【3.1.3】Pandas--合并excel的单元格

具体用法:

#如果是已有dataframe
df = pd.DataFrame({'A': [1, 2, 2, 2, 3, 3], 'B': [1, 1, 1, 1, 1, 1], 'C': [1, 1, 1, 1, 1, 1], 'D': [1, 1, 1, 1, 1, 1]})
DF = My_DataFrame(df.to_dict('list'))

# 如果是新建dataframe
# DF = My_DataFrame({'A': [1, 2, 2, 2, 3, 3], 'B': [1, 1, 1, 1, 1, 1], 'C': [1, 1, 1, 1, 1, 1], 'D': [1, 1, 1, 1, 1, 1]})

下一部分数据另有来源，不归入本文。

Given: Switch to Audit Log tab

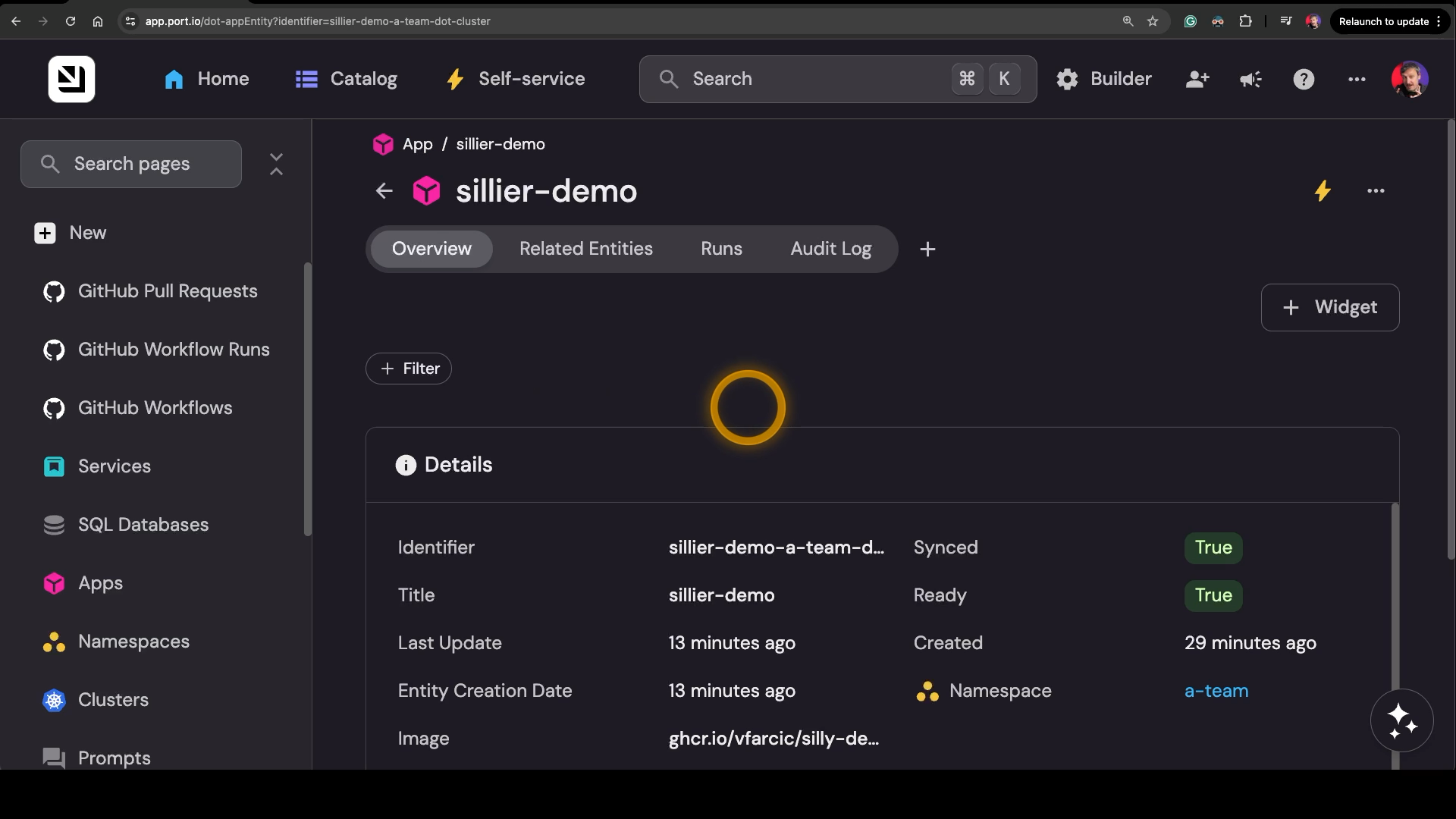Looking at the screenshot, I should coord(830,249).
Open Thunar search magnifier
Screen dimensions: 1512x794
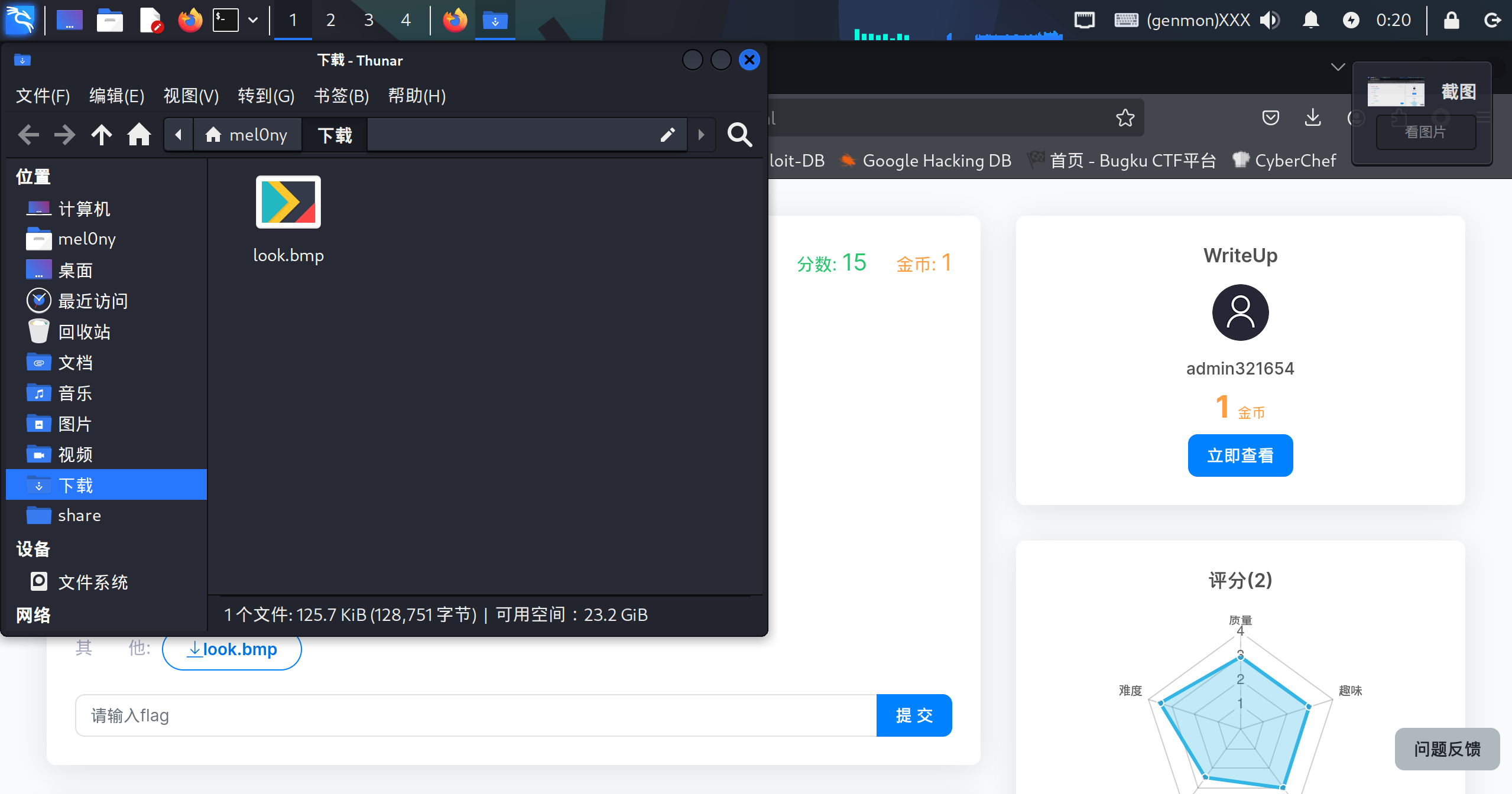[739, 135]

DF.my_mergewr_excel('000_3.xlsx', ['A'], ['B', 'C'])

结果:

原理介绍:

My_DataFrame函数:

# -*- coding: utf-8 -*-

import xlsxwriter
import pandas as pd

class My_DataFrame(pd.DataFrame):
    def __init__(self, data=None, index=None, columns=None, dtype=None, copy=False):
        pd.DataFrame.__init__(self, data, index, columns, dtype, copy)

    def my_mergewr_excel(self, path, key_cols=[], merge_cols=[]):
        # sheet_name='Sheet1', na_rep='', float_format=None, columns=None, header=True, index=True, index_label=None, startrow=0, startcol=0, engine=None, merge_cells=True, encoding=None, inf_rep='inf', verbose=True):
        self_copy = My_DataFrame(self, copy=True)
        line_cn = self_copy.index.size
        cols = list(self_copy.columns.values)
        if all([v in cols for i, v in enumerate(key_cols)]) == False:  # 校验key_cols中各元素 是否都包含与对象的列
            print("key_cols is not completely include object's columns")
            return False
        if all([v in cols for i, v in enumerate(merge_cols)]) == False:  # 校验merge_cols中各元素 是否都包含与对象的列
            print("merge_cols is not completely include object's columns")
            return False

        wb2007 = xlsxwriter.Workbook(path)
        worksheet2007 = wb2007.add_worksheet()
        format_top = wb2007.add_format({'border': 1, 'bold': True, 'text_wrap': True})
        format_other = wb2007.add_format({'border': 1, 'valign': 'vcenter'})
        for i, value in enumerate(cols):  # 写表头
            # print(value)
            worksheet2007.write(0, i, value, format_top)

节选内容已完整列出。